- A well-known South Florida environmental activist, Mary Barley, attempted to block public access to a taxpayer-funded path to an Islamorada beach using trash cans and fencing as obstacles.
- After failing to convince the Village of Islamorada to give her the property, village officials ordered a work crew, protected by a deputy sheriff, to dismantle the illegal barricades.
- The city still had to install a concrete barrier to protect the public from a propane tank Barley installed along the public road.
- To try to obtain the property for herself, Barley has waged a protracted legal battle with the Village of Islamorada for more than 16 years. One lawsuit is still pending.
For years, environmental activist Mary Barley has advocated for public funds for the Everglades, which flows into Florida Bay. But lately she’s been working overtime to block the public from seeing it. At least not from the public road in front of her oceanfront home overlooking the bay.
“Private property” and “keep out” signs, a dozen trash cans, wood barriers and chain-link fencing recently blocked access to Florida Bay and looked, to pedestrians, about as unwelcoming as they were intended. The obstacles, placed intentionally by Barley to discourage foot and vehicle traffic, blocked public access to Florida Bay in the Village of Islamorada in the Florida Keys. According to media reports, Barley owns three properties along the road.
Over sixteen years, Barley has attempted to seize the public road as her own, filing lawsuits against her tiny town in the Florida Keys. She’s lost in the courts both times. More recently, she even offered a “trade” of sorts with the Village of Islamorada, offering a small parcel of land – without beach access – in exchange for the prime Florida Bay access road belonging to the public. When that effort also failed, Barley attempted to claim the land as her own anyway, through the use of the barricades. Channel 7 TV News in Miami reported she has since filed new legal documents claiming that the fencing, rocks, signs and other barricades constitute “improvements” that legally grant her control over the property.

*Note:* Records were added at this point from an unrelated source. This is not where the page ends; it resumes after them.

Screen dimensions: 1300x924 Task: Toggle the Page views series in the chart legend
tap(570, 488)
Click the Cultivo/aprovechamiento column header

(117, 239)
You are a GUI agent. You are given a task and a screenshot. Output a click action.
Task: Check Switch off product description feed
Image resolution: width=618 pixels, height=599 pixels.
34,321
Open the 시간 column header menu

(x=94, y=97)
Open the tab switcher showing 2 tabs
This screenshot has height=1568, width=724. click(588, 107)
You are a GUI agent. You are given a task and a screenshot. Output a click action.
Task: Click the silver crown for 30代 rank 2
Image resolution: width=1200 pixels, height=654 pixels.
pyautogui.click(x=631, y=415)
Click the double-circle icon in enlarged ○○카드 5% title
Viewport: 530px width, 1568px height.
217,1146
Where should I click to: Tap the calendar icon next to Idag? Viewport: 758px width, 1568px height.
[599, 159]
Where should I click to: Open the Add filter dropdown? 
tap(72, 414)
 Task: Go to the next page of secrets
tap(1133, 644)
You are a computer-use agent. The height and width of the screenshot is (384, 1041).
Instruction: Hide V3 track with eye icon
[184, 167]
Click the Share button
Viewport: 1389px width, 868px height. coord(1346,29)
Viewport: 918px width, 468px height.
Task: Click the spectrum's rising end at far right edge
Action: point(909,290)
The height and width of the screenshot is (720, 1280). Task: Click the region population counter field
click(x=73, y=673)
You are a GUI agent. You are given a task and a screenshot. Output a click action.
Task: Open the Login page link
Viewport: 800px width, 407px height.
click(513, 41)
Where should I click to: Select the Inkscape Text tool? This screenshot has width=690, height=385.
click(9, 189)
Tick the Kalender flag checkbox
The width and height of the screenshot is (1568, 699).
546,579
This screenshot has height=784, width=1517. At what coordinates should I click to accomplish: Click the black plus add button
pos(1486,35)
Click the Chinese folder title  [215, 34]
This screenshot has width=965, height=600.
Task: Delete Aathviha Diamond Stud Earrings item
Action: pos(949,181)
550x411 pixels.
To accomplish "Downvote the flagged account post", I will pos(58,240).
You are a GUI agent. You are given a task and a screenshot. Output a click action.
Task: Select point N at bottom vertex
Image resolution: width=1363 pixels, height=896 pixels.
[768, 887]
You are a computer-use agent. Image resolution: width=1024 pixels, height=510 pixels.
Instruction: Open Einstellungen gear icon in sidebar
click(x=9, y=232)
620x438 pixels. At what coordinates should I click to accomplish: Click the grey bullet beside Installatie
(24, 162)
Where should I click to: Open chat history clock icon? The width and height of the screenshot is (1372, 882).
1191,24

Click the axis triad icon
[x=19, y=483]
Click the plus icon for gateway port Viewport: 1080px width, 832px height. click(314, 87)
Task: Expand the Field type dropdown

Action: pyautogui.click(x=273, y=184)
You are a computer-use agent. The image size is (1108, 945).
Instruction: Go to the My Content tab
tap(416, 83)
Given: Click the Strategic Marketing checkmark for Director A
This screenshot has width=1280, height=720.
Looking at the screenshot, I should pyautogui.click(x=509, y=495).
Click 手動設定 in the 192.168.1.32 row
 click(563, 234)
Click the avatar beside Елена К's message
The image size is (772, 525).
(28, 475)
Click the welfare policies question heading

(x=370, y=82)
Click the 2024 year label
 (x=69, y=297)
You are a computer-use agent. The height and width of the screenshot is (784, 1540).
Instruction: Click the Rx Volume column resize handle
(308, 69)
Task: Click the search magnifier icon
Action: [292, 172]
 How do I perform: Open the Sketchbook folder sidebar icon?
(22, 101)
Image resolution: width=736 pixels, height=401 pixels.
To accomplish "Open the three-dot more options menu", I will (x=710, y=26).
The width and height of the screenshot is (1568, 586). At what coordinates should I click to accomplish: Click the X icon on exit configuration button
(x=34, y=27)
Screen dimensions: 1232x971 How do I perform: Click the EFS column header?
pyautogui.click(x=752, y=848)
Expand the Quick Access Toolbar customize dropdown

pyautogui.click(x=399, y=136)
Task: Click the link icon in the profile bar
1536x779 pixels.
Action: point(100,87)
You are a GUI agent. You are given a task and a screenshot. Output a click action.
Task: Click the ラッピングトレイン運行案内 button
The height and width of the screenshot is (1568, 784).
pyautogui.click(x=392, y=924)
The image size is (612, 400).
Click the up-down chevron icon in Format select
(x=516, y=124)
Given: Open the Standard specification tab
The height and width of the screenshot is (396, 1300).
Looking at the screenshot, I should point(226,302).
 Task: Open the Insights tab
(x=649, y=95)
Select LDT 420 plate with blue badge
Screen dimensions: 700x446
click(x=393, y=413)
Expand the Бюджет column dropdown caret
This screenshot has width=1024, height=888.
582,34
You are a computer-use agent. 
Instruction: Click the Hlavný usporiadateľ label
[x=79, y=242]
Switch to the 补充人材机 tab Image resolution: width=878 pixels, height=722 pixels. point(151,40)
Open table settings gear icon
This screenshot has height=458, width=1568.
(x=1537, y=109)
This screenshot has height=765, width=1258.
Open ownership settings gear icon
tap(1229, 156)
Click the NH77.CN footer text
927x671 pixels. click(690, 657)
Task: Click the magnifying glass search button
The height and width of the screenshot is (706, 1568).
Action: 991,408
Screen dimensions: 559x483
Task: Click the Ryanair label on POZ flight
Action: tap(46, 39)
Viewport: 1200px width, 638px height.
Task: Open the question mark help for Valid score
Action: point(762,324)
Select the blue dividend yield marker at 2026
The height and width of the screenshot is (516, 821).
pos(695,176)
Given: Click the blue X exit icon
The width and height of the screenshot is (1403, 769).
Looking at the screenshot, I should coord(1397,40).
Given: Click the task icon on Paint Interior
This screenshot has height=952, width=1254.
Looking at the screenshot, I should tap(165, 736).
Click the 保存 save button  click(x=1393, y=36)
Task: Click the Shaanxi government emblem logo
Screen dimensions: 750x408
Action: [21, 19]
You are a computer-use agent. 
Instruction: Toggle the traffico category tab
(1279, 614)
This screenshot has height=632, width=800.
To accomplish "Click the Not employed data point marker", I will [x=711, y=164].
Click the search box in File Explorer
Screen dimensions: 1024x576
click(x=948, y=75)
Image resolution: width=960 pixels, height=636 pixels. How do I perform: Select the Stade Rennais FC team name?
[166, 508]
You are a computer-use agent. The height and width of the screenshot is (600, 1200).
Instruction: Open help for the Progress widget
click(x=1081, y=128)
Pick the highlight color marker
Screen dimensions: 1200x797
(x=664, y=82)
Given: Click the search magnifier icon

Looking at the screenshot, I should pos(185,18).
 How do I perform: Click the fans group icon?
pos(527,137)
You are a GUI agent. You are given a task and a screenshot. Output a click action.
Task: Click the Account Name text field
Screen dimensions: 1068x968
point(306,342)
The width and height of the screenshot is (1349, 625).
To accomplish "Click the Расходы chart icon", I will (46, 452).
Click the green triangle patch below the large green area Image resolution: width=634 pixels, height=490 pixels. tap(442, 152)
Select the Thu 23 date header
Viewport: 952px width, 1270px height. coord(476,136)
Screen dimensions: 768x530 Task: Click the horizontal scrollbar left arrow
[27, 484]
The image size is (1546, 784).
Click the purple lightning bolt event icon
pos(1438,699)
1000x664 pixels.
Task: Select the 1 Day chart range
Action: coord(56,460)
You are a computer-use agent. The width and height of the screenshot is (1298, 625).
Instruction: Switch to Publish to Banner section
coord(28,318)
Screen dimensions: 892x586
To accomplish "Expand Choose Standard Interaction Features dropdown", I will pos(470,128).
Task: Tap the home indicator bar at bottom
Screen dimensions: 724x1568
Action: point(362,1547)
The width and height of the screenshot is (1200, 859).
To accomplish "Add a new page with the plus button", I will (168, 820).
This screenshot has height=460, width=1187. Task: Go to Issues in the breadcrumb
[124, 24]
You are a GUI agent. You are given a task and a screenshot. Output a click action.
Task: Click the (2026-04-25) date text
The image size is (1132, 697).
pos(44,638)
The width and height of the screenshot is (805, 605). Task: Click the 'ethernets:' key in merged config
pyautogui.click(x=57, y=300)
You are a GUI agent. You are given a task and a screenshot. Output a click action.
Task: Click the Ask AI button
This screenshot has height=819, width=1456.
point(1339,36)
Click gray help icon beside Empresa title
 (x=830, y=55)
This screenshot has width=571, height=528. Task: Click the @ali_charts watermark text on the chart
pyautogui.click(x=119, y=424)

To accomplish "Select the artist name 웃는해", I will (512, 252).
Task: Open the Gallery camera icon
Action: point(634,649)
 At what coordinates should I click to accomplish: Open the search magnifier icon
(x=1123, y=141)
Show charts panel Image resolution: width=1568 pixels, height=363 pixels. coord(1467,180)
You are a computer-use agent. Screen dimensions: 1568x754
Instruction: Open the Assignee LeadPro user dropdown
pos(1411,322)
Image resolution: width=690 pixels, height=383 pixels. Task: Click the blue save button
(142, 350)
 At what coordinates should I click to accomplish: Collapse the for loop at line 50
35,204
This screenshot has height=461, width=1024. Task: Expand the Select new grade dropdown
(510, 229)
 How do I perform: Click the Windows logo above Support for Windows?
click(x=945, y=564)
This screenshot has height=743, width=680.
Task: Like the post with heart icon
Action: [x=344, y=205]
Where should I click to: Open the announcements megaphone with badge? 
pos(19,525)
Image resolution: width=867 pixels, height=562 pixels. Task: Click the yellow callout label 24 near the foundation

For now, at least, the Village of Islamorada appears to have won the fight and successfully preserved oceanfront access for its citizens. But not before they had to call in a Monroe County Deputy Sheriff, a work crew, and a forklift to remove Barley’s obstacles. Village officials even had to order up the installation of a massive concrete barrier to shield the public from a propane gas tank hazard Barley had installed adjacent to the road. Village personnel couldn’t remove it immediately, so they put the barricade up to prevent cars from accidentally hitting the tank and causing it to explode.
Barley is known for her years-long efforts fighting for public funds for the Everglades ecosystem. But court records and media reports show she’s at least as active in protecting her own property, even if she has to illegally annex roads belonging to the public.
When asked about the incident by a local TV crew, one local resident recalled a recent confrontation with Barley while trying to use the road.
“I got back about here and the lady (Barley) came out and started yelling at me that I couldn’t be here, and I had to get off the property, that I’m trespassing,” John Coiffi told Channel 7 News in Miami.
Like many others, Coiffi was confused by the “no trespassing” and “private” signs placed outside Barley’s home. Despite multiple court rulings establishing the land as public property, Barley had defied the court decisions for over 16 years.
But the fight appears over. At least for now.